Während meiner Lehre zum Werkzeugmacher, Ende der siebziger Jahre, hatte ich in Böhlitz-Ehrenberg die erste Berührung mit dem Dokumentarfilm. Ein von dem Kinoenthusiasten Detlef Grahl ins Leben gerufener Jugendfilmclub führte mich an den Dokumentarfilm heran und so wurde ich, mit Unterstützung meines Ausbildungsbetriebes, zu den Dokumentar- und Kurzfilmfestival nach Neubrandenburg delegiert. Unter den vielen geführten Gesprächen ist mir besonders die Begegnung mit Gitta Nickel in Erinnerung geblieben.

 

In den achtziger Jahren, während des Studiums zum Maschinenbauingenieur, spielte ich im Studentenkabarett der Technischen Hochschule Zwickau „Die Reizzwicken“ mit. Auch hier war die Begegnung mit einem besonderen Menschen, dem Schauspieler Michael Kleinert, der unser Kabarett leitete und Regie führte, prägend.

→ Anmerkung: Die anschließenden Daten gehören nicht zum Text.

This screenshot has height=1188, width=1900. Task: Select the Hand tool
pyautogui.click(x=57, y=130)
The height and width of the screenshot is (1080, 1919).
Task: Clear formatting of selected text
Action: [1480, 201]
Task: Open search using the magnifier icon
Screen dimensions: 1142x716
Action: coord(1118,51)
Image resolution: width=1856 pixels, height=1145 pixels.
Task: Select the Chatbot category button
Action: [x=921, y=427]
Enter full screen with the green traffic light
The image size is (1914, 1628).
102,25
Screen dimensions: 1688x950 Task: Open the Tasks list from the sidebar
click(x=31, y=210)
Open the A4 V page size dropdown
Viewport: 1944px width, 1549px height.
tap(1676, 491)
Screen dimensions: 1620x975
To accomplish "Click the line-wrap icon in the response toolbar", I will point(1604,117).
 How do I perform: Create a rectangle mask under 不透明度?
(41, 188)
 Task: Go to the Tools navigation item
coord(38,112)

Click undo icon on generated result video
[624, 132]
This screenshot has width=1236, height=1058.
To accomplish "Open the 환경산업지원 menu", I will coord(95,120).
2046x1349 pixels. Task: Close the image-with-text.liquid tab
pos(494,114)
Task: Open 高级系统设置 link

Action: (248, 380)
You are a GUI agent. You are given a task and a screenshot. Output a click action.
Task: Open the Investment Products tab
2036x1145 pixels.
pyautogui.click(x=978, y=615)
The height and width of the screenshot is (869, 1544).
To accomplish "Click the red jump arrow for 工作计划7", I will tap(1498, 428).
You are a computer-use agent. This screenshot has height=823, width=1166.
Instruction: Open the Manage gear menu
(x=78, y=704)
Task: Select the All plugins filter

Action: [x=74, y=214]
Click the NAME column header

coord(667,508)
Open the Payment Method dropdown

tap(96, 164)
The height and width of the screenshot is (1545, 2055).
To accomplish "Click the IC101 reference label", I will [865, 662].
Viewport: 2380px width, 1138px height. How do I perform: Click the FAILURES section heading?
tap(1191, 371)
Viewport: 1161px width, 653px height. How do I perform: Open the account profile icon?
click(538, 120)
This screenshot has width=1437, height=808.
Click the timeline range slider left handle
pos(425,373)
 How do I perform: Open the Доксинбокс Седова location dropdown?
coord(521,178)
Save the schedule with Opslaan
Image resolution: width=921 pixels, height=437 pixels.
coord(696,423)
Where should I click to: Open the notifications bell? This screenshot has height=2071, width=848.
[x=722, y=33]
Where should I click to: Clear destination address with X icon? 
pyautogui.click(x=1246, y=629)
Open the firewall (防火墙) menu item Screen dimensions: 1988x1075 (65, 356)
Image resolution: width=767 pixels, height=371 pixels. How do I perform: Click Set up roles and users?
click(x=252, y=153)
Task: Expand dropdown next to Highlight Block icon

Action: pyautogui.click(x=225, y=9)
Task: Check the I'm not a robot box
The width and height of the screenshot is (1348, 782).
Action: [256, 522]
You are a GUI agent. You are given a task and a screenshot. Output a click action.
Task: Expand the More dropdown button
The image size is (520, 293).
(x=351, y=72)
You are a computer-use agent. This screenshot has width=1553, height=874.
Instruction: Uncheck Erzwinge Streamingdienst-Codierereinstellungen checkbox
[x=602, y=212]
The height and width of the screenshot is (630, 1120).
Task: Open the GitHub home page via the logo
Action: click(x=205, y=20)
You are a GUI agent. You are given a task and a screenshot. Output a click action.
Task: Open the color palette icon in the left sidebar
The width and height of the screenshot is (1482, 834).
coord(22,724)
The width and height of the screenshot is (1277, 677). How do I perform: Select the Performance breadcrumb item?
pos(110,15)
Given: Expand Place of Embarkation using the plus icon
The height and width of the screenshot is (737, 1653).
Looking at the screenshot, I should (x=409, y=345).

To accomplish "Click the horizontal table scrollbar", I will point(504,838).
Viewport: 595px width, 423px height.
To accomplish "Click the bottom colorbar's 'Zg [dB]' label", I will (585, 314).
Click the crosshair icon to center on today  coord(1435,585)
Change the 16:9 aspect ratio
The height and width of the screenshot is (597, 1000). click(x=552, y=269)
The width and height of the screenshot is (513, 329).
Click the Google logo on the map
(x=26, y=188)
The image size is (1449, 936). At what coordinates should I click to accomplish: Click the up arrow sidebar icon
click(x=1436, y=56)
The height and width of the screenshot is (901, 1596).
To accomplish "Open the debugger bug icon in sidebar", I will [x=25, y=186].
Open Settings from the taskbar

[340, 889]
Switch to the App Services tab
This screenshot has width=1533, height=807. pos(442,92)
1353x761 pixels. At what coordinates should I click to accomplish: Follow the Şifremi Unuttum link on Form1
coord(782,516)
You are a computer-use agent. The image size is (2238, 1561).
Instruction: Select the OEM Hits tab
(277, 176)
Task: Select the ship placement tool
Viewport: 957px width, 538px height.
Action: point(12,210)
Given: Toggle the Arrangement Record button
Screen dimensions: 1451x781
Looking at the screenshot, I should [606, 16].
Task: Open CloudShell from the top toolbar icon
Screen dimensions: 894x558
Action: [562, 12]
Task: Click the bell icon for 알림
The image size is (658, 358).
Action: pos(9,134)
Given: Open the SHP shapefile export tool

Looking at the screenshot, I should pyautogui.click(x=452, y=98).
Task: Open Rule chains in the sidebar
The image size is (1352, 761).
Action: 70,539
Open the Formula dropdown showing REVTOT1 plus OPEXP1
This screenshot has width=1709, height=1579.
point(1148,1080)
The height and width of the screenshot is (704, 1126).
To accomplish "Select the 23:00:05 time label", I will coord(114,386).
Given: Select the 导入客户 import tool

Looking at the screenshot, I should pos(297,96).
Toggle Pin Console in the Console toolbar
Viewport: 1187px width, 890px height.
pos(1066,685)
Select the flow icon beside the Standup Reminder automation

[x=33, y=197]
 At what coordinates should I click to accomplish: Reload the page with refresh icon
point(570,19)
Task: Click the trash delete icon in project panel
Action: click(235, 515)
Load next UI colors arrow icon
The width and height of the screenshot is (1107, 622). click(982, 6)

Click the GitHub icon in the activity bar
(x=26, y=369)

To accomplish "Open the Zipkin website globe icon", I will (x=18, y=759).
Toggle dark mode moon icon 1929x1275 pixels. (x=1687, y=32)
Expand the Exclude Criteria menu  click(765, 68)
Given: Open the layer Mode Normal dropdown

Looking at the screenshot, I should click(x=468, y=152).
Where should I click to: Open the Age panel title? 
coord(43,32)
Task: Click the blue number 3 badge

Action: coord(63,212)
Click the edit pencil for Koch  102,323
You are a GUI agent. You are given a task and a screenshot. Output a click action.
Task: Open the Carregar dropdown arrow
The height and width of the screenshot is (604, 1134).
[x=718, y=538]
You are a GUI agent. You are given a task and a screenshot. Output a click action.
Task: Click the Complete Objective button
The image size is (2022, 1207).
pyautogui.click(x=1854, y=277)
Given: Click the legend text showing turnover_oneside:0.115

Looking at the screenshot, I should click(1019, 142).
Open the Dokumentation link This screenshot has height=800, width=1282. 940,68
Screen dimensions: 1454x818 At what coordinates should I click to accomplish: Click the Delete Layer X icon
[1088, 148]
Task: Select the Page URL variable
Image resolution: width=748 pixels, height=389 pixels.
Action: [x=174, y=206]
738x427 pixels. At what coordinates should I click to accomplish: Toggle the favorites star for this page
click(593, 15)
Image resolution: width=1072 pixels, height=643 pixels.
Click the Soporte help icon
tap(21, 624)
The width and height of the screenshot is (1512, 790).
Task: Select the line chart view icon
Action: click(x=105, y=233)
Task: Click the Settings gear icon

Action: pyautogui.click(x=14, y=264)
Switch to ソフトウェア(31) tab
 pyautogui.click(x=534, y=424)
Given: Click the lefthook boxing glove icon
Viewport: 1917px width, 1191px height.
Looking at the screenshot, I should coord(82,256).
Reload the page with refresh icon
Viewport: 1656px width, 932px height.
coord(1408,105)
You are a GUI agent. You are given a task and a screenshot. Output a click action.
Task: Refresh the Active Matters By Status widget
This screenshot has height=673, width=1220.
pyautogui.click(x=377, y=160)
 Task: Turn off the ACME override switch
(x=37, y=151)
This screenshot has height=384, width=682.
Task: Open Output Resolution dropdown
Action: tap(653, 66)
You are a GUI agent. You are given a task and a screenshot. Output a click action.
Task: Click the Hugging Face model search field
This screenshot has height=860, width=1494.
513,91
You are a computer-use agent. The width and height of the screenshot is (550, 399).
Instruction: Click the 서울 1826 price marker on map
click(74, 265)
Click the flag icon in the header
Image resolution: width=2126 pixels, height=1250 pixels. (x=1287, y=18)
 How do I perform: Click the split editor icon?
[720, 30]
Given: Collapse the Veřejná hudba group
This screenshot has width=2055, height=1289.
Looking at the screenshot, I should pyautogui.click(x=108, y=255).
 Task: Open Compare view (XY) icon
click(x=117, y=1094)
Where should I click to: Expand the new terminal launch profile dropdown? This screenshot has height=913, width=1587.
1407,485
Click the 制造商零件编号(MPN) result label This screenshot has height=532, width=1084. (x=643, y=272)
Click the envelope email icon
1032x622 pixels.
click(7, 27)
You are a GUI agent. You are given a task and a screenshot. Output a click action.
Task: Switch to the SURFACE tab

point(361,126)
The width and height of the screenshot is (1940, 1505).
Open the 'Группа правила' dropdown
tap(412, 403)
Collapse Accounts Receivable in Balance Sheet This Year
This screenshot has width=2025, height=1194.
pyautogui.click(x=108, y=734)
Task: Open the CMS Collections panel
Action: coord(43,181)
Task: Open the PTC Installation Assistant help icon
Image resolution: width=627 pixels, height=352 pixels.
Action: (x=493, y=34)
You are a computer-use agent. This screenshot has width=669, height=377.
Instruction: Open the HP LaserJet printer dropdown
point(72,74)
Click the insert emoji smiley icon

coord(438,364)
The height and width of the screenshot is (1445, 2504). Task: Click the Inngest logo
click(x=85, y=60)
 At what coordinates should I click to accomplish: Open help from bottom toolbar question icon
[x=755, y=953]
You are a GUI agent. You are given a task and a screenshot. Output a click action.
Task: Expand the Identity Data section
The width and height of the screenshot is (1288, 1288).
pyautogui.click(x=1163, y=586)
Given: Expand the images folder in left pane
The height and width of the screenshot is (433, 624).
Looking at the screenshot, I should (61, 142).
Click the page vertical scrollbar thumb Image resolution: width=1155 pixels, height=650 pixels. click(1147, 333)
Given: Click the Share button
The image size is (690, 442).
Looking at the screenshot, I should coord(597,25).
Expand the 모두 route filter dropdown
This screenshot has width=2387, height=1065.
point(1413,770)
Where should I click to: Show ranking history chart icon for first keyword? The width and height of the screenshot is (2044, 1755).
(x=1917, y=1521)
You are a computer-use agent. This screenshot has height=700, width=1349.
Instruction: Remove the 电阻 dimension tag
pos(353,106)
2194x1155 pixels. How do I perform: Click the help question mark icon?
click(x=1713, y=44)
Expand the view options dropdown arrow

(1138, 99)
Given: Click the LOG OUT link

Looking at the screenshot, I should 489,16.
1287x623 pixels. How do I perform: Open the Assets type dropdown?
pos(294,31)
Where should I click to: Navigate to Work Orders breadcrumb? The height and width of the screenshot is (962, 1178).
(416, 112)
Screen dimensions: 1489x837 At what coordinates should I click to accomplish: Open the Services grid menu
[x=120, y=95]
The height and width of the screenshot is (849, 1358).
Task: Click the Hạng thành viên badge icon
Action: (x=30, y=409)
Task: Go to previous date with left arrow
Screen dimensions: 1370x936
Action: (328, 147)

Nachdem Michael Kleinert ans Neue Theater Halle ging, habe ich das Kabarett noch zwei Jahre, bis zu dessen Verbot im Frühjahr 1989, geleitet.

 

Kleine literarische Ausflüge habe ich mit den „Schulgeschichten“ und der „Ostseerundfahrt“ unternommen.

 

Neben meiner beruflichen Tätigkeit, beschäftige ich mich seit 2008 mit dem Thema Industriekultur mit zunehmender Intensität. Zunächst galt mein Interesse meinem ehemaligen Ausbildungsbetrieb, „VEB Wälzlagerwerk Leipzig“ und dessen Betriebsteil 6, dem früheren Stanzereibetrieb „Fritz Schulze & Co.“. Dann nahm ich mit dem Verein Museum für Galvanotechnik gemeinsam am 1. Tag der Industriekultur in Leipzig teil und dies führte auch zum ersten Kontakt mit dem Filmemacher Enno Seifried. Gemeinsam arbeiteten wir am dritten Teil der „Geschichten hinter vergessenen Mauern“. Im Jahr 2014 haben wir zum Tag der Industriekultur für einen Tag einen verlassenen Betrieb wieder belebt, den Standort des ehemaligen "VEB Dieselmotorenwerk Leipzig - DIMO". Später erstellen wir die beiden Dokumentarfilme „INDUSTRIEkultur LE“, die als Eröffnungsfilme für die Tage der Industriekultur in Leipzig erstmals gezeigt wurden.

 

Seit 2017 widme ich mich dem Thema Dokumentarfilm ganztägig und kann nun den ersten Film über eine Industriebrache in meiner Heimatstadt Taucha vorlegen: „MIMO – Geschichte eines Werkes“.